* _Stated problem 1_:
In the forum thread about making peel-off decals, which Avery product does NW Jim use for his buildings?

# Can You Make Your Own Peel-Off Decals?



## Guest (May 9, 2008)

I was wondering if you can buy peel-off decal sheets that fit into a laser or inkjet printer? I'd like to make some new decals for my PIKO buildings that are more in keeping with my railroads era and company names. Has anyone ever done this? If so, where does one buy printable decal sheets? Do they fade/bleed in the elements? 

Thanks for any insight. 

Ed


----------



## NW Jim (Jan 2, 2008)

I use Avery #8665 clear full sheet labels for my buildings. Just make sure that you spray a few coats of a matte sealer on them and you will be fine.


----------



## altterrain (Jan 2, 2008)

Ed, 

In this thread - http://archive.mylargescale.com/forum/topic.asp?TOPIC_ID=49658 

I mentioned this source for decal and stick on vinyl paper - http://tinyurl.com/36zloh 

-Brian


----------



## pimanjc (Jan 2, 2008)

I make sign, logos, and other graphics that use a solid colored background or colors on LAZER waterproof mailing address labels from Avery. Usually I spray some clear over the top to seal the edges. Ink jet printers won't work with this material. Ink Jets will print on it but is not permanant like the color lazer printing.

* _Stated problem 2_:
Retype the listing exactly, starting at the line that contains "Task: Click the" and continuing through the end of the listing, with both ends included. Leave the pictures out.

* _Records for this task_:
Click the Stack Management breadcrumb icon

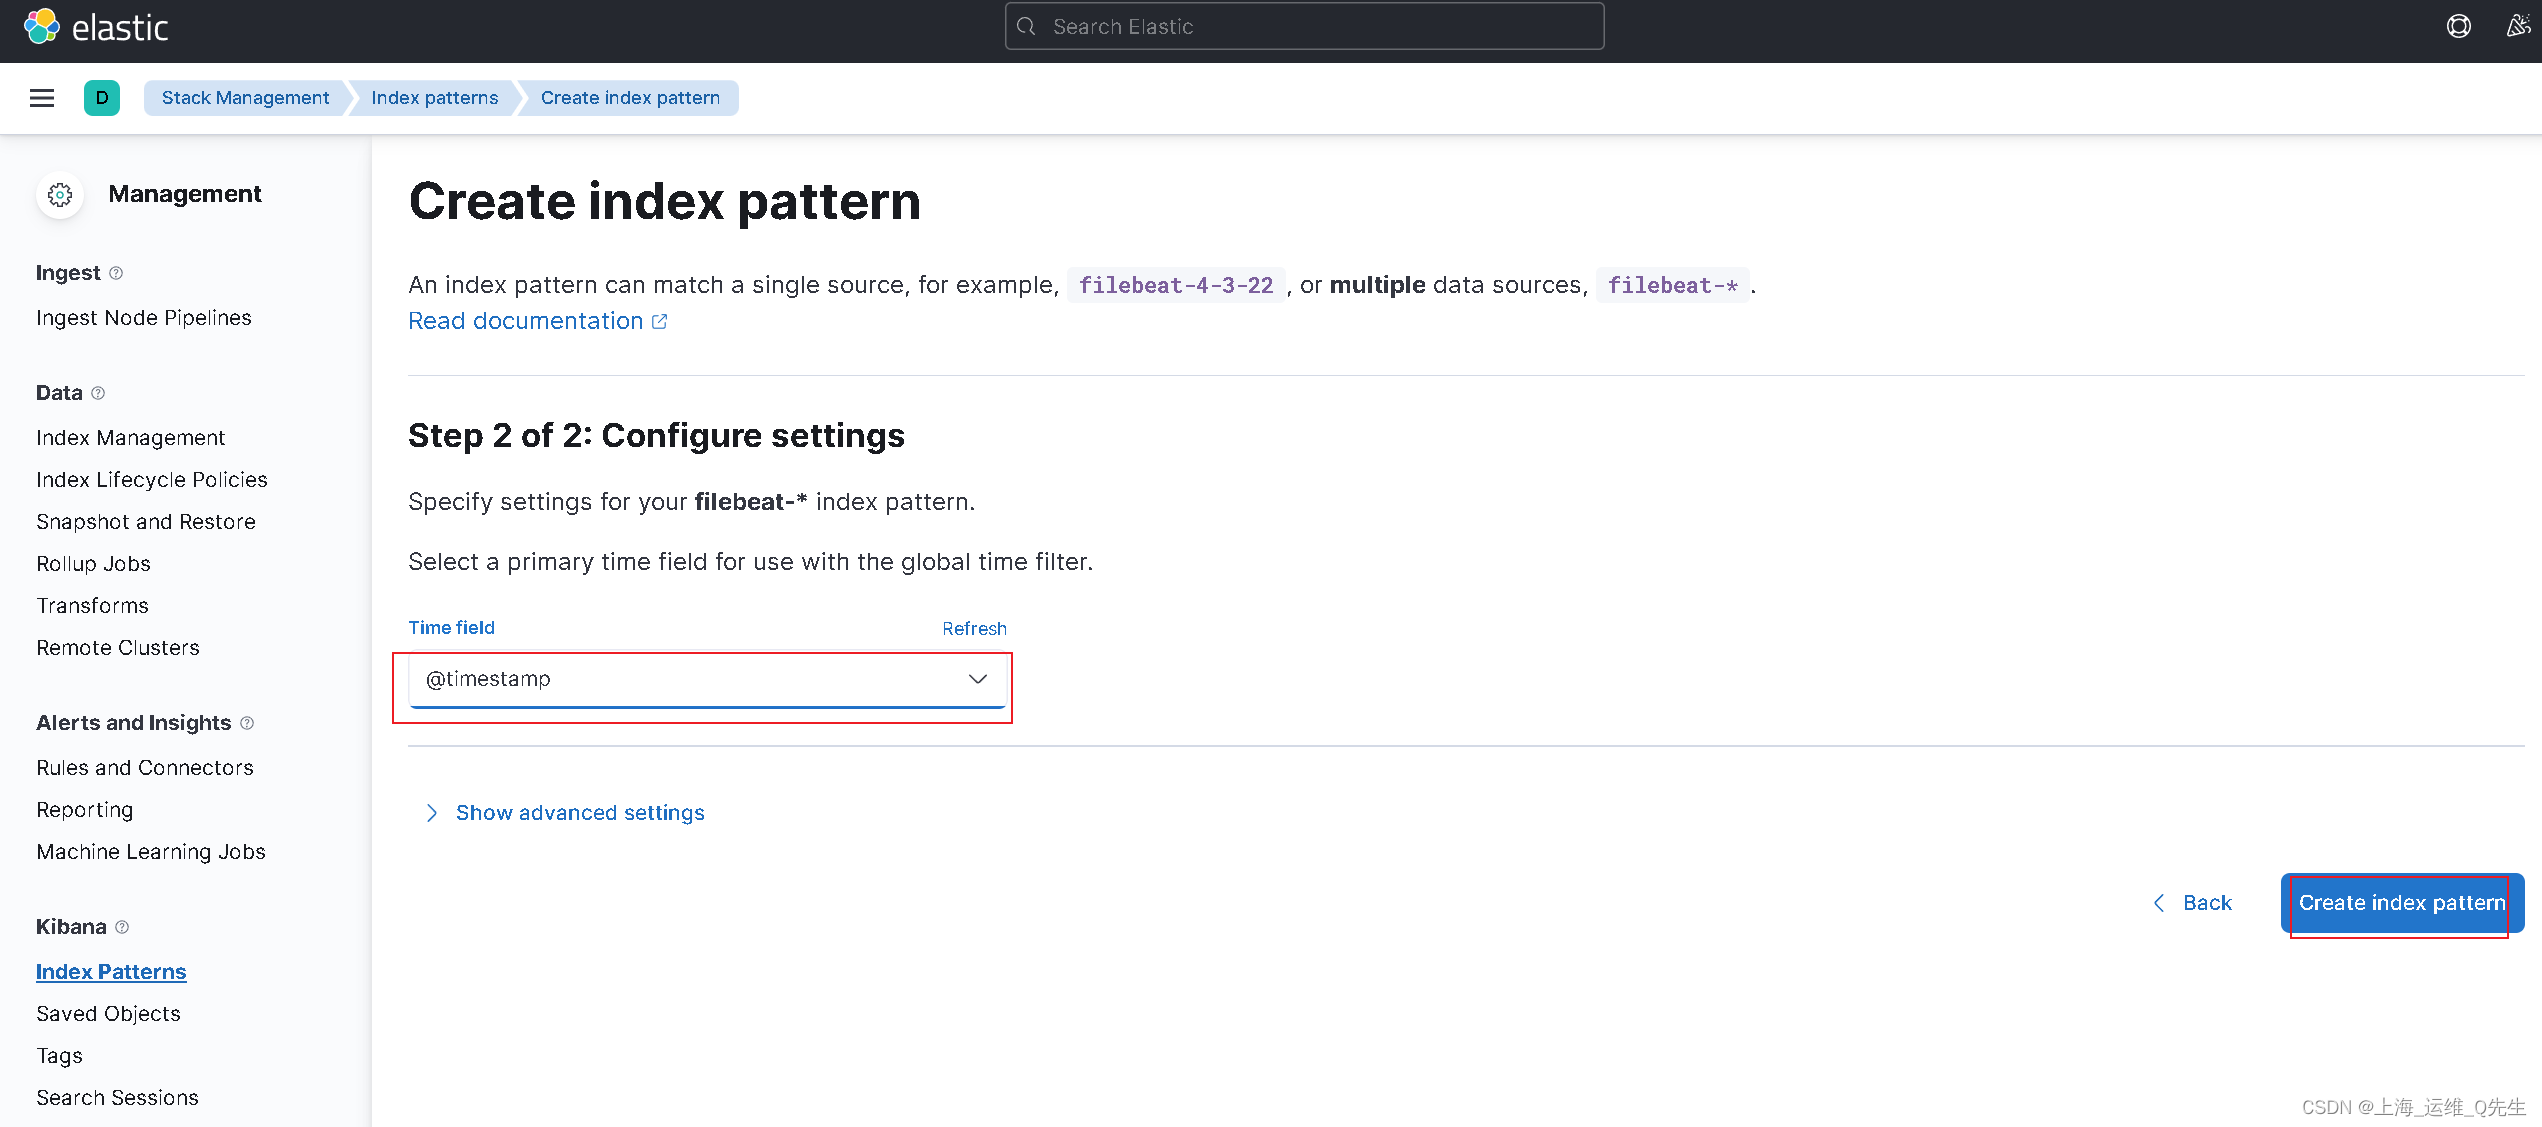245,97
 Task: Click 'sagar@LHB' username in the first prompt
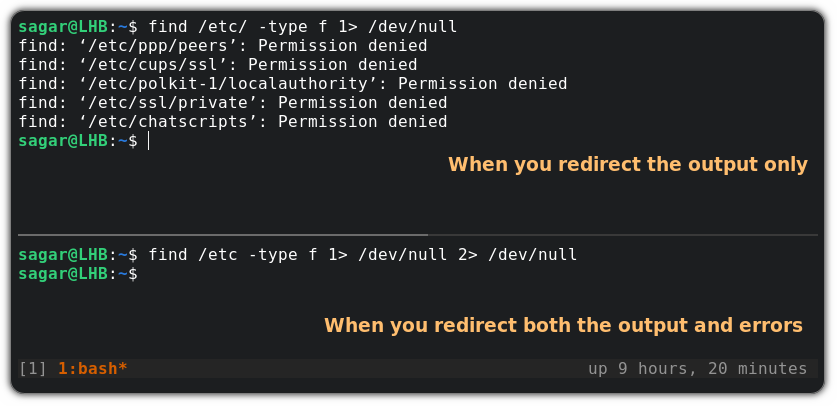[x=63, y=27]
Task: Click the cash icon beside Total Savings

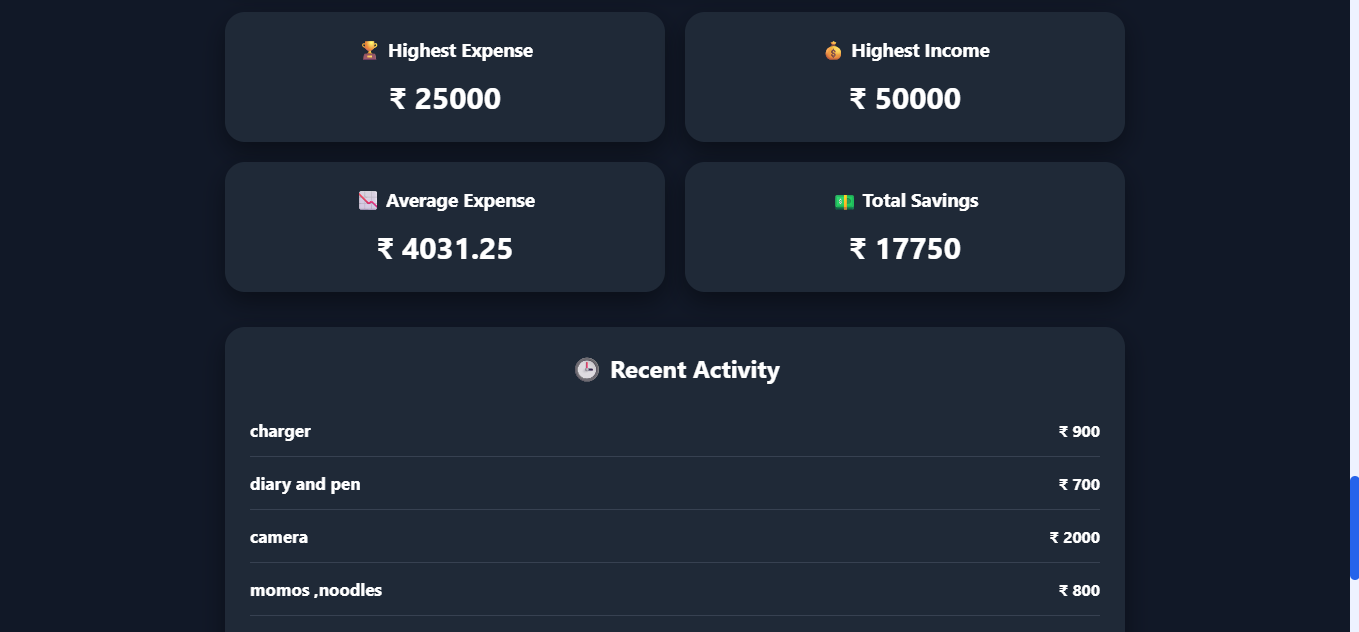Action: 844,201
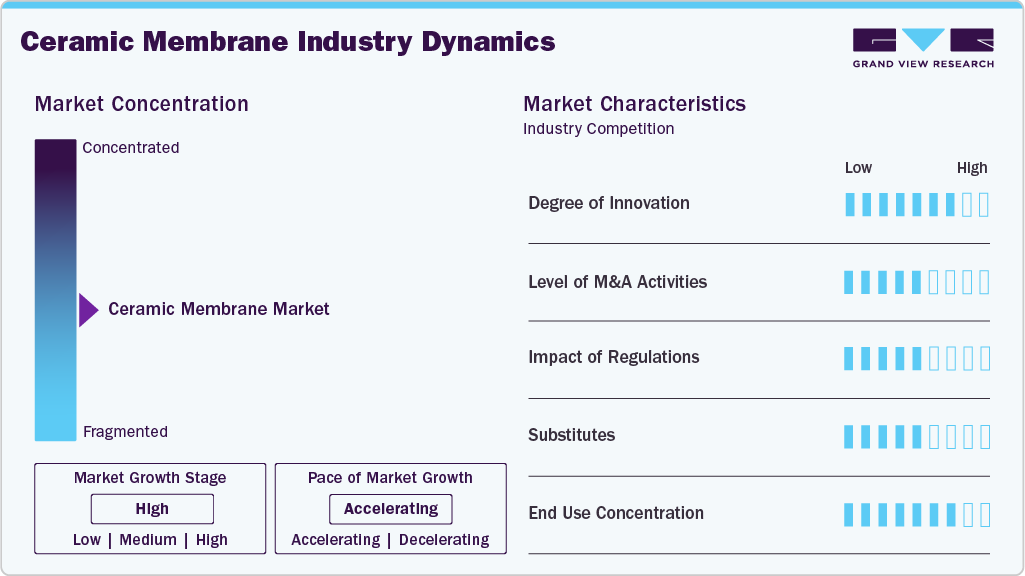Click the Substitutes rating bars
The width and height of the screenshot is (1025, 576).
916,436
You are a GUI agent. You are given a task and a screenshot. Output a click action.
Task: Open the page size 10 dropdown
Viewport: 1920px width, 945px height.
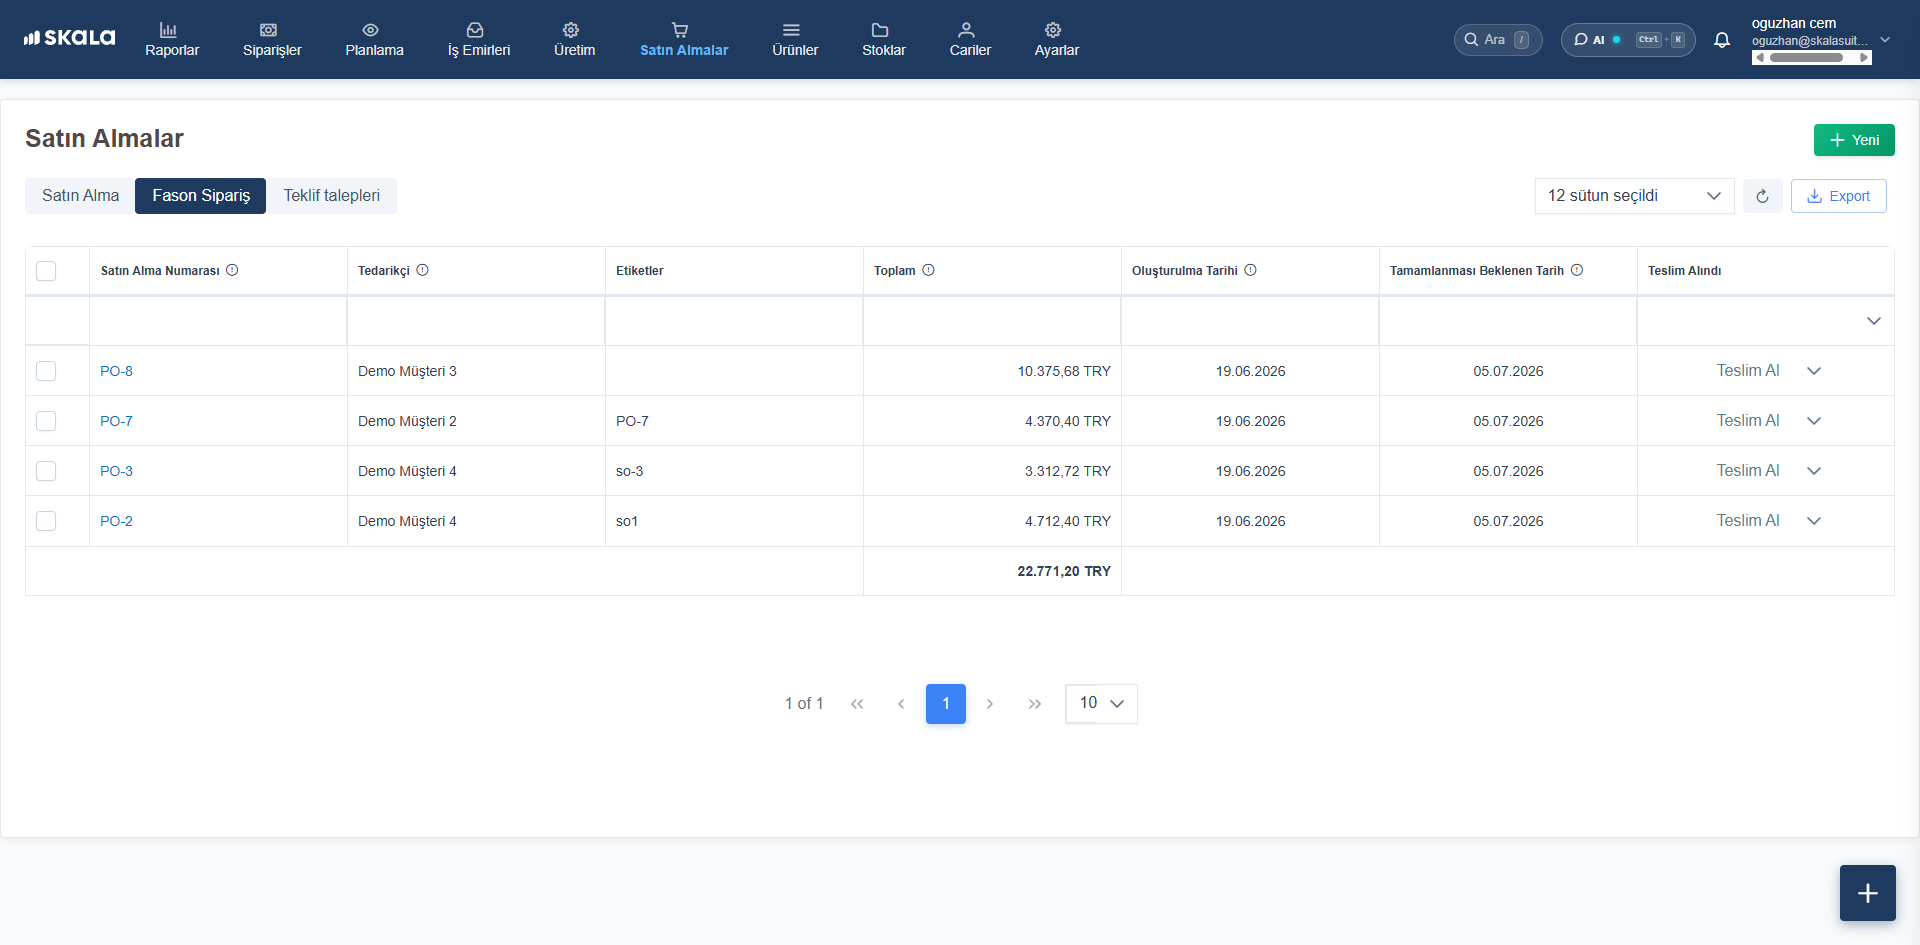1101,704
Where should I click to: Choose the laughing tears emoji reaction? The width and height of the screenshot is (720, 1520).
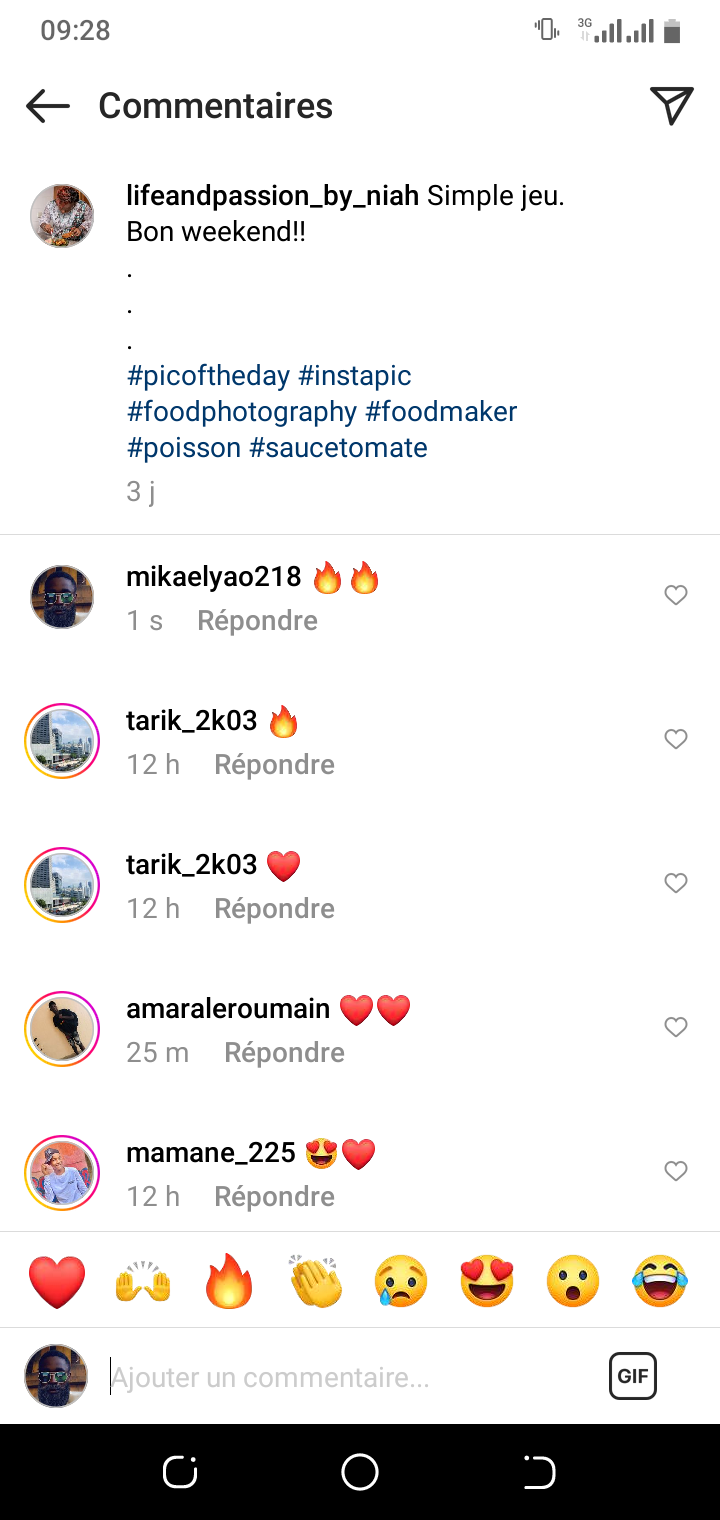pos(660,1281)
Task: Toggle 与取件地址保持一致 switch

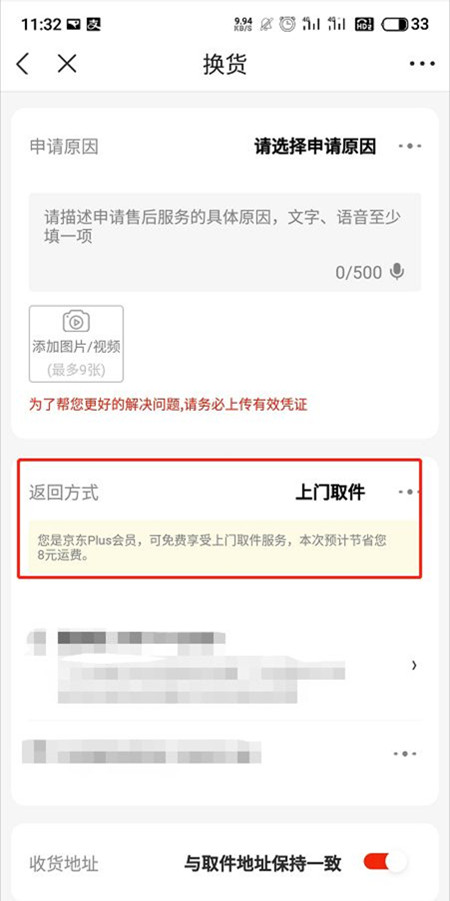Action: [x=385, y=862]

* _Full solution 1_:
Avery #8665 clear full sheet labels.

* _Full solution 2_:
Task: Click the cash icon beside Total Savings

Action: 844,201
Click the Substitutes rating bars
The width and height of the screenshot is (1025, 576).
916,436
You are a GUI agent. You are given a task and a screenshot. Output a click action.
Task: Open the page size 10 dropdown
Viewport: 1920px width, 945px height.
1101,704
Where should I click to: Choose the laughing tears emoji reaction? The width and height of the screenshot is (720, 1520).
pos(660,1281)
Task: Toggle 与取件地址保持一致 switch

Action: [x=385, y=862]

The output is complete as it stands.